Looking at the output of mainstream TV and cinema, it can sometimes feel like Britain owns the past. Britishness and the idea of "the olden days" are totally entwined. Go back to the swashbuckling premodern past and you'll find, curiously, that everybody speaks with an English accent. OK, it makes sense that historical or legend-based dramas such as "The Tudors" or "Camelot" based in old Albion would have all-British casts.

But "Game of Thrones" is set in a medieval fantasy kingdom that never existed, so there's no earthly reason why American actors can't play the parts and speak in their own voices. Of course, its cast is almost entirely British. One of the only exceptions is Peter Dinklage, wonderful as the licentious and caustically witty dwarf Tyrion Lannister, and he's obliged to put on an affected, flowery English accent. And then there are such series as "Rome" and "The Borgias," both of which are set during different eras of the country that would later become Italy but whose credits are crammed with U.K. thespians. There's something about the English voice that simply fits dramatic situations involving armor, sword fights, banquets, scheming courtiers and power-corrupted bishops and the rest.

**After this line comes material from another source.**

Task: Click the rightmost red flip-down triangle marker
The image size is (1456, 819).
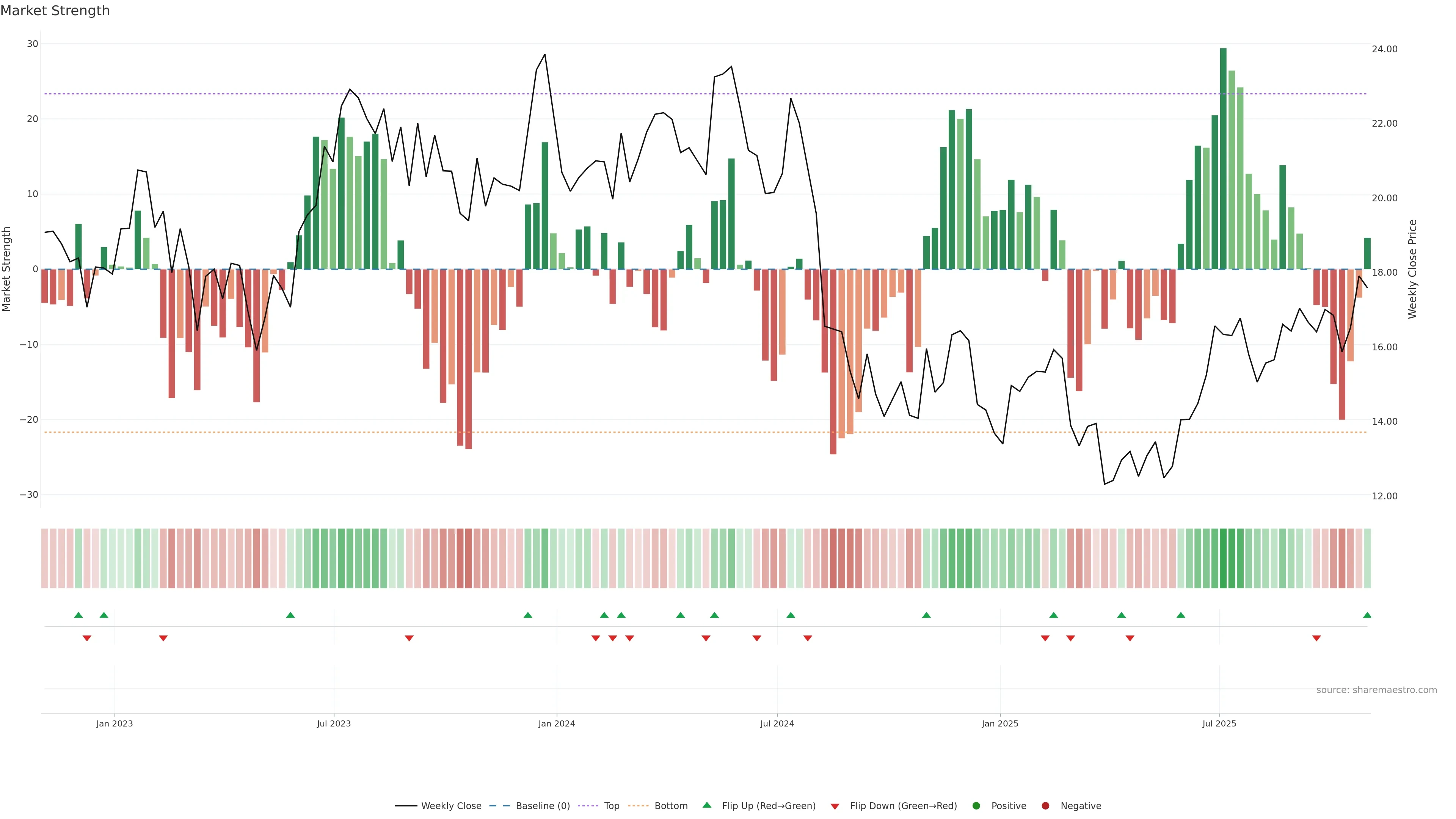Action: (x=1316, y=638)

Perhaps it all stems from America's self-conception as the upstart that's outstripped its past-its-prime ancestor. The Old Country has to be kept firmly in the past. America wants England to be antiquated and charming. Hence the popularity of "The King's Speech" and costume dramas such as "Downton Abbey" and "Upstairs, Downstairs" (a revival of the Masterpiece Theatre favorite of the 1970s recently aired on PBS). These transatlantic coproductions are bonanzas for the actors of Great Britain. Who else can they get to play all those stock characters like the stern butler, the snooty dowager, the flinty cook, the plain but good-hearted scullery maid? Period dramas such as these and the endless Austen and Brontë adaptations have practically saved the U.K.'s theatrical class from destitution. (That and Hollywood's bizarre typecasting of bad guys as Brits.)

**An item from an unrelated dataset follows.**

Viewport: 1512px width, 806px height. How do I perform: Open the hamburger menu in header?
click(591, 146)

More than any other institution, PBS is responsible for maintaining the illusion that Britain is a country where everybody takes afternoon tea. Watching its period potboilers like "Cranford" with its cast of bonnet-clad gentlewomen, its mysteries involving sleuthing spinsters and its dated Britcoms that were often made back in the '80s or '70s, you'd never guess that contemporary Britain is a rather lively and dangerous place, a country with as many ghettos as stately homes.

True, most police constables still don't carry firearms, and yes, we still have those old red phone boxes. But gun crime is rising, and because Britain was one of the first countries to embrace cellphones and texting, the phone boxes now mostly serve as urinals for desperate drunks and places where prostitutes leave "call this number" stickers.
Contrary to the archaic stereotype of refinement and restraint, contemporary Britain is rowdy and coarse. Binge drinking and early pub closing times mean that on Friday and Saturday nights, the country's high streets transform into pageants of violence and vomit. The public broadcasting that was once admired across the world seems to plumb lows every year, with chat shows doused with gratuitous cuss words and "documentaries" with titles such as "My Big Breasts and Me" and "Britain's Worst Teeth."

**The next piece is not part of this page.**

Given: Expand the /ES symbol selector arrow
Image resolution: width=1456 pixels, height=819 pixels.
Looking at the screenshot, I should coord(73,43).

If you look hard enough you can find glimpses of this other Britain on American TV, in shows such as the classic "Prime Suspect" or in the youth-oriented series "Skins" and "The Inbetweeners." Excessively hyper and often toppling over into implausibility, "Skins" did nonetheless capture many aspects of young Britain in the 2000s, from the routine and almost unremarkable drug use to the obsessions with clothes, gadgets and sex. The more humdrum and bathetic "Inbetweeners" follows the misadventures of four hapless, sex-starved teenage boys as they traipse through the modern-look suburbia (not a thatched roof or duck pond in sight) that covers much of the U.K. To get a shot at the U.S. mainstream, they've both had to be remade (by MTV) with American settings and characters.

And so televised Britain remains how Americans seem to like it: a fantasy land of castles and cucumber sandwiches, trusty valets and well-spoken villains, and a valiant prince marrying his fairy tale princess.